WASHINGTON (Reuters) - The Obama administration tried to assure skeptical members of the U.S. Senate on Wednesday that its efforts to combat Ebola were showing progress and urged lawmakers to approve $6.2 billion in new emergency funds to contain the deadly virus.
“We believe we have the right strategy in place, both at home and abroad,” U.S. Health and Human Services Secretary Sylvia Burwell told the Senate Appropriations Committee.
She said a $1 billion-plus U.S. response in West Africa has already begun to show “fragile and fluid” progress to contain infection and assured senators that “we are confident that we can limit the number of cases in the United States.”
The administration’s funding request, which includes $1.2 billion to protect Americans from Ebola at home, won support from Democrats, while Republicans claimed that the public and state governments had lost confidence in federal authorities after a series of missteps by U.S. health officials.
“What we have witnessed these past few months from various agencies has been confusing and at times contradictory,” said Senator Richard Shelby, the committee’s top Republican.
The hearing began just after the World Health Organization announced the death toll from the largest ever Ebola outbreak had topped 5,000 cases, nearly all in West Africa. The deadly virus has now infected more than 14,000 people.
In the United States, Ebola has spawned a debate over preparedness, including whether to restrict the movements of people returning from the West Africa hot zone.
Thomas Eric Duncan of Liberia, the first Ebola case on U.S. soil, died last month in a Dallas hospital while two of his nurses became infected. The nurses both survived, as did Dr. Craig Spencer, who returned to New York City from treating Ebola patients in Guinea before developing symptoms. He has since been declared Ebola free.
Duncan’s family said on Wednesday it had reached a settlement with the hospital that treated him. The settlement includes financial support for the family, but the amount was not revealed.
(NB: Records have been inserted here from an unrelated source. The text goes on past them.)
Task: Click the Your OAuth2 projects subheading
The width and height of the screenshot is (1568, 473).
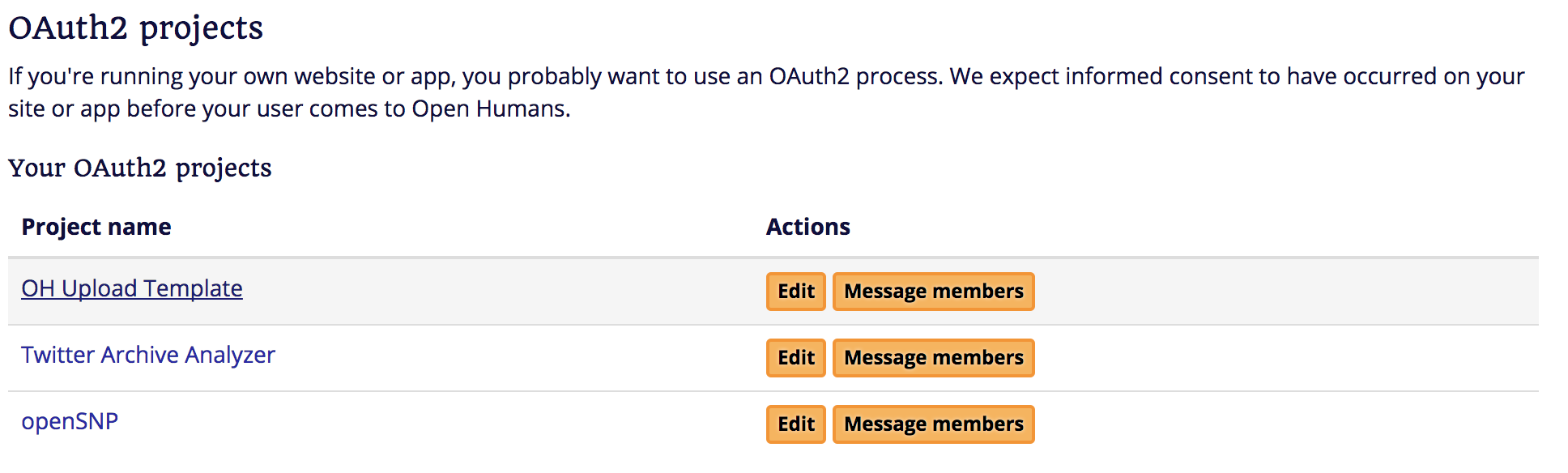Action: [x=140, y=168]
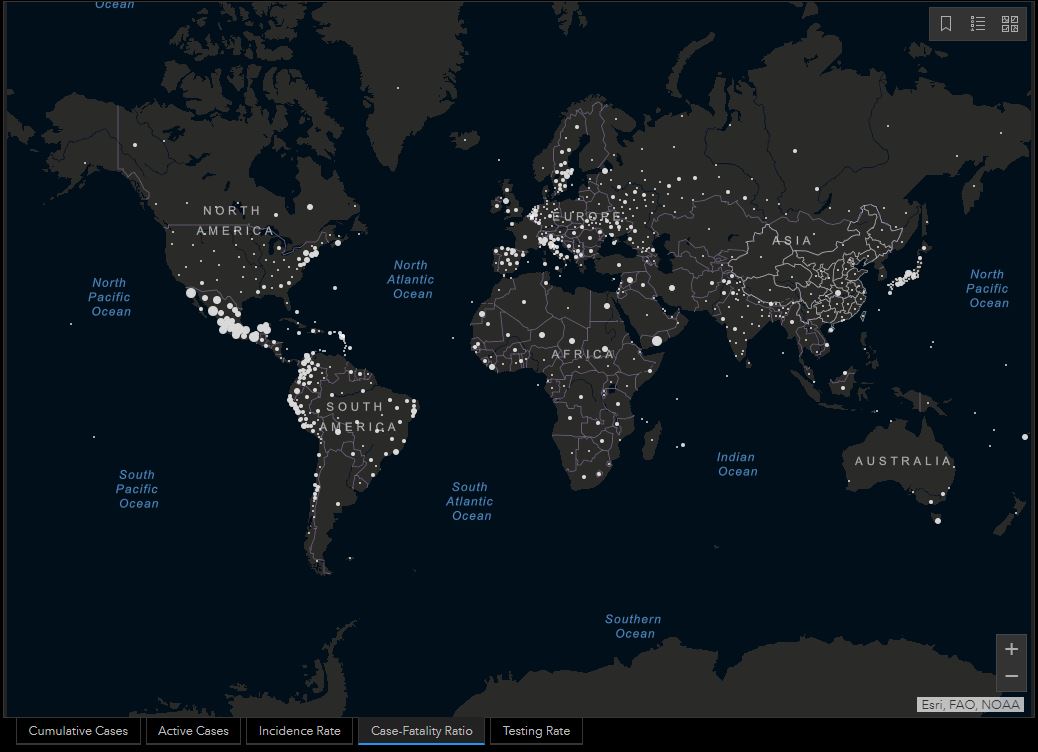This screenshot has height=752, width=1038.
Task: Click the Southern Ocean label
Action: (633, 626)
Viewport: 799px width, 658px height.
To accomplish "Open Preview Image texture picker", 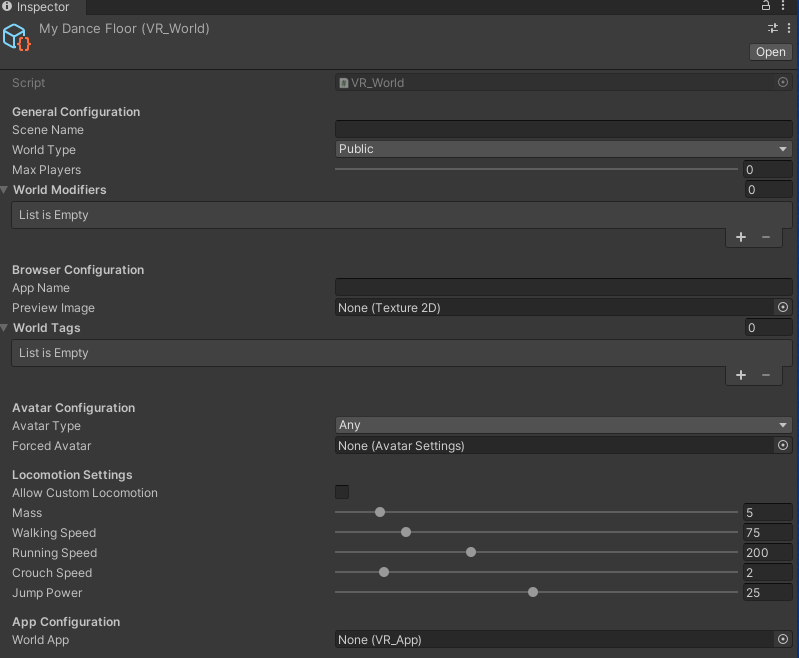I will (783, 308).
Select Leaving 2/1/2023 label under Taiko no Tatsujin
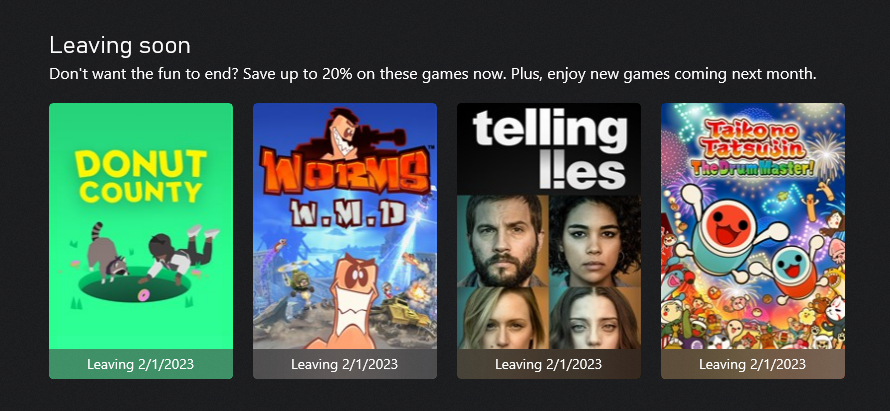The height and width of the screenshot is (411, 890). point(753,364)
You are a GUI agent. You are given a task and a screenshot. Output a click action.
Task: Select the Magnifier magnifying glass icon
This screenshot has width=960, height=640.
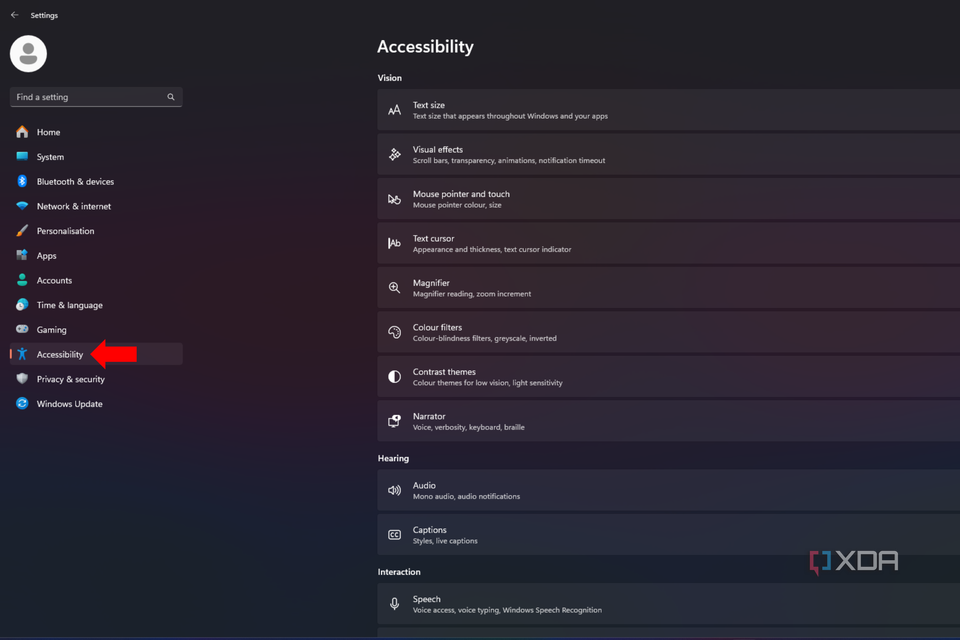click(393, 287)
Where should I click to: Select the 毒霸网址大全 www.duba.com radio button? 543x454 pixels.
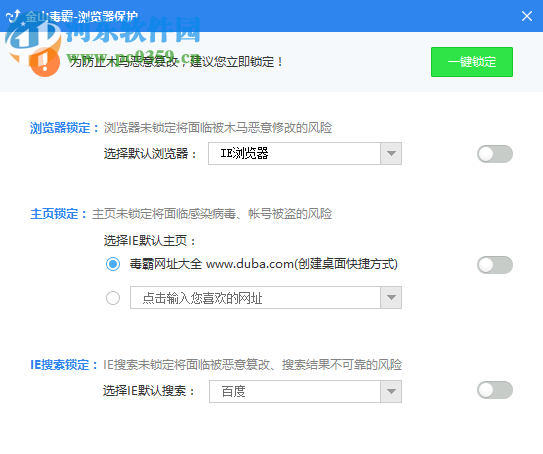(x=113, y=264)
Thousands of nurses across the United States also staged protest rallies and strikes over what they say is insufficient protection for health workers dealing with patients possibly stricken with Ebola.
The committee’s Democratic chair, Senator Barbara Mikulski, asked Burwell if she was confident doctors and nurses have been given adequate protection.
“That is what we are working to do,” Burwell said, adding a quarter-million health workers have participated in federally sponsored Ebola events.